Dominique Marchais retourne ainsi « au Monde ». Il s'extirpe du microcosme, des fermes de basse-montagne enclavées, des brebis et de la bruyère cévenoles, pour embrasser davantage d'acteurs, de territoires et de discours. Plus qu'un état des lieux de l'agriculture hexagonale d'aujourd'hui, le cinéaste observe les mutations pernicieuses de notre écosystème.

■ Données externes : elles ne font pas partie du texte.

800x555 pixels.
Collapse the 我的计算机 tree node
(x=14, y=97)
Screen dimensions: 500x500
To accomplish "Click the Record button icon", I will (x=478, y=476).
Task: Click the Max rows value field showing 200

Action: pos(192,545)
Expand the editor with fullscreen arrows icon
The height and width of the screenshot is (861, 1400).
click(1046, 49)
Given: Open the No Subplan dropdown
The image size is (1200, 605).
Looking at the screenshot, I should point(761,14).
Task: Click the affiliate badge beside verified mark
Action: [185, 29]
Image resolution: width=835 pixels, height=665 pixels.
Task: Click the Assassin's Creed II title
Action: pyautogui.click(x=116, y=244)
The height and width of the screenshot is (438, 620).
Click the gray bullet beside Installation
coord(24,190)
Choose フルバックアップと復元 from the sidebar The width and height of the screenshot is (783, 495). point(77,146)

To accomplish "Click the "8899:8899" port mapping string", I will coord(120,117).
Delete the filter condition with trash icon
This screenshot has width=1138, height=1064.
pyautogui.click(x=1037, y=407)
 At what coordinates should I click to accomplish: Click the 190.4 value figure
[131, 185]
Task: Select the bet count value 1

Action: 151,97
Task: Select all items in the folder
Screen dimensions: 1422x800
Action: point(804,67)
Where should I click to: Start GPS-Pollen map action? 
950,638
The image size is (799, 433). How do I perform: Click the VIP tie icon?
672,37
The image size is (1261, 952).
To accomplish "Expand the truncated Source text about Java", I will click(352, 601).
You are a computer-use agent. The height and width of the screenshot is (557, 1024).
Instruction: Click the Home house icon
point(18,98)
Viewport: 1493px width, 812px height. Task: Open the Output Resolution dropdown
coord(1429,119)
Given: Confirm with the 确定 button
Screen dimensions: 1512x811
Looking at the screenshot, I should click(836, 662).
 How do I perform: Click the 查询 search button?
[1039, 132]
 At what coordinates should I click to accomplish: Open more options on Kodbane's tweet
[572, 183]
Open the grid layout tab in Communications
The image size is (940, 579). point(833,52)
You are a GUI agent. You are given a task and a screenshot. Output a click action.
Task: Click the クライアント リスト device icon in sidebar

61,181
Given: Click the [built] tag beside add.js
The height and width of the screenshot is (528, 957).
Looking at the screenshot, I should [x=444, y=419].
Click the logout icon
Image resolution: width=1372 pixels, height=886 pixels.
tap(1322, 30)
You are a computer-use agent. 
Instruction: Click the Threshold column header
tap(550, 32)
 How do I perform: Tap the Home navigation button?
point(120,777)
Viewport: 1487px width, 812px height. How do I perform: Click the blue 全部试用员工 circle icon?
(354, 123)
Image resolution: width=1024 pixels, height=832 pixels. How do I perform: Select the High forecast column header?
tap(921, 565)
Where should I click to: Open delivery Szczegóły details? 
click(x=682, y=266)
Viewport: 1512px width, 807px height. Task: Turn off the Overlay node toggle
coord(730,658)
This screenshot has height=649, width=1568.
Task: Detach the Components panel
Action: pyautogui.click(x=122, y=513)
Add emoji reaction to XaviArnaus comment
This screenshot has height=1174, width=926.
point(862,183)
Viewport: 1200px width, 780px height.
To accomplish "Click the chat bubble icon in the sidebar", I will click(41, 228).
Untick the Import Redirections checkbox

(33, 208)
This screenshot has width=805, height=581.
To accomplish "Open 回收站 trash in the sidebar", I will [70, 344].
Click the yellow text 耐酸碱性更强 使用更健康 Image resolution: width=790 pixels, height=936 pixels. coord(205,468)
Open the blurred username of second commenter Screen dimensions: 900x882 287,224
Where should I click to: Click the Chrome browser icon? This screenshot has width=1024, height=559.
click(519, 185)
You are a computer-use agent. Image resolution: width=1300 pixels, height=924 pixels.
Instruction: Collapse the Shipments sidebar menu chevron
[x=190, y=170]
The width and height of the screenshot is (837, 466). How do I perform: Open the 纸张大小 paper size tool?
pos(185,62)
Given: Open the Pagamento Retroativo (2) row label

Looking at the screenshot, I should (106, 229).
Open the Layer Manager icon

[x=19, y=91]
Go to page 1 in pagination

Toutefois, le découpage des premières minutes laisse douter de la cohérence du propos. En région parisienne, un agriculteur témoigne sur ses terres du désintérêt inquiétant dont son métier est victime (chiffres à la clé), puis au documentaire de s'embarquer en Loire-Atlantique auprès d'ex-agriculteurs retraités pour quelques séquences vibrantes de nostalgie communiste. Vrai travail de fond ou hommage aux gens de la terre, on se demande alors comment le film pourrait supporter ce grand écart durant deux heures. Marchais choisit très judicieusement d'explorer la première voie (non sans revenir temporairement et subtilement sur la seconde), élargissant son spectre de recherche aux spécialistes en agronomie, économistes et autres exploitants terriens, enrichissant une toile de fond dense sans donner l'impression de s'éparpiller. Et tandis que cette matière passionnante prend forme, Marchais rajoute par courts intervalles (de simples plans de transition) de la consistance à son discours, mine de rien : quelques plans fixes depuis la voiture sur autoroute, où des plaines cultivées de la Bourgogne sont soudain rattrapées par de méga-stations d'autoroute, des lotissements qui fleurissent, des ZAC qui envahissent les campagnes, des dizaines de quartiers pliés aux normes de la standardisation... Tous sont finalement à l'image de l'uniformisation muette qui grignote lentement mais sûrement du terrain.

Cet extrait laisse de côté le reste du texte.